In 1898 Southern Rhodesia (today’s Zimbabwe) became a British Protectorate administered by the British South Africa Company. It became a self-governing colony in 1923, with Africans increasingly excluded. In 1930 an Act of parliament was passed to limit the amount of land available to Africans. From 1933 to 1953 the 'Anglo-Saxon Rhodesia' policy of racial segregation was practised and African opposition grew.

By 1900, the company ruled both Southern and Northern Rhodesia and its rule ended in Southern Rhodesia in 1923 and in Northern Rhodesia in 1924.

By 1914, the BSAC had taken 48 million acres, other companies 9 million acres and individual settlers a further 13 million acres. By this time Africans who were 97% of the population had been forced into 23% of the land in the so-called "reserves".

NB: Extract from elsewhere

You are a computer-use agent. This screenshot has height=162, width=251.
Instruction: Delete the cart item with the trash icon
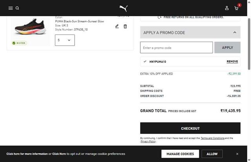point(125,26)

4. Key Figures in Cecil John Rhodes’ Early and Later Business Life

1. Alfred Beit
- Rhodes feverishly exploited the diamond and gold fields of South Africa. With financial support from the Rothschild Dynasty at the recommendation of a fellow rich German Jew, Alfred Beit, he was able to monopolize the diamond mines of South Africa as De Beers Consolidated Mines to the extent that in the middle of the 1890s, Rhodes had a personal income of a least a million pounds a year which he spent on his goal in life (and after death) of establishing and extending British imperialism. The billions upon billions of dollars derived from South African gold and diamonds would be used to fund his secret society's work.

A fellow Jew and allegedly a Freemason, Alfred Beit was born in Hamburg, Germany in 1853, Beit had emigrated, gained a leading position in the South African gold and diamond business. He was richer than Rhodes and was considered Rhodes’ business conscience, financial encyclopaedia and his ready reckoner. It was him, who made it possible for Rhodes to be funded by the Rothschild since he had good connections with the House of Rothschild in London.

The son of a well-to-do merchant who had converted to Lutheranism, Alfred Beit was the close friend, lieutenant and adviser of Cecil Rhodes, and were born in the same year. Together they amalgamated the Kimberley Diamond Mines as De Beers Consolidated Mines in 1888. He helped develop the Transvaal gold mines and was an original director of the British South Africa Company (BSAC) and a trustee of Rhodes Trust. Indeed, without Beit’s backing Rhodes could not have carried out his schemes for the opening up of Northern and Southern Rhodesia under the British Charter.

He learnt the diamond trade under Jules Porges in Amsterdam and elsewhere. In 1875, he went to Port Elizabeth on behalf of his cousins, the Lipperts, who sent him to Kimberley as their representative. There he came into touch with Julius Wernher and with Cecil Rhodes. Attaining considerable prosperity as a diamond merchant, he became a member of the firm of Jules Porges and Co., and on the retirement of Porges, he and Wernher converted this firm in 1884 to Wernher, Beit and Co.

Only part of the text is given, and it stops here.